On Mon, Dec 05, 2011 at 08:54:13AM +0100, "Paweł Hajdan, Jr." wrote:
> > In Gentoo, unlike some other distributions, we try to keep the number of
> > loaded/installed modules to a minimum so that policy rebuilds as well as the
> > system overhead is limited. This results in a "base" policy (provided by
> > selinux-base-policy) and modules (provided by sec-policy/selinux-<modulename>). To make
> > sure that installations of a package pull in the right SELinux module, the
> > proper dependencies must be defined.
> Are you sure this is right choice? It seems to me that it'd be better to
> focus no making things work, and increasing the complexity of the deps
> makes this harder (and increasing the number of packages you maintain
> too). Unless you have _abundant_ resources to deal with that, I'd like
> to discourage you from handling policies that way.

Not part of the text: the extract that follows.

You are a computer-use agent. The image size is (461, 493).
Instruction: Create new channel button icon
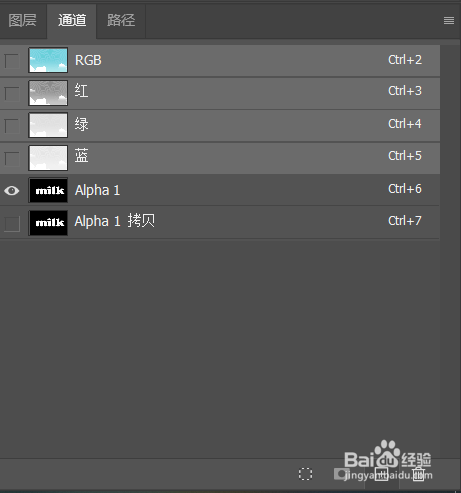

For end users, this is much more enjoyable. If we load up all policies, then
any interaction with the SELinux policies will take some time. Also, all
policies in memory do take up some space. Finally, for development purposes,
this is very much enjoyable as well, since it allows for much faster policy
development (rebuild policies in seconds to minutes rather than dozen of
Maintenance is actually pretty easy. The eclass we use provides us with a
very easy interface to add modules, and because it is a module per ebuild,
we can push changes on individual modules without pushing full policy builds
> Furthermore, imagine I'm adding a new package "foo" that is covered by
> the SELinux policy. Most developers don't use SELinux (hey, I suspect
> most of them don't even use developer profile; bad, bad!). How do I know
> whether it's sec-policy/selinux-foo that's not yet added or
> sec-policy/selinux-games or something else... If the complete policy is
> in one package, this should be obvious, and we don't even need deps for
I know. This is one major hurdle that we need to take on. Using dependencies
is the "easiest" approach, albeit the most resource intensive one
(initially, that is). I don't mind having the dependencies added as we go.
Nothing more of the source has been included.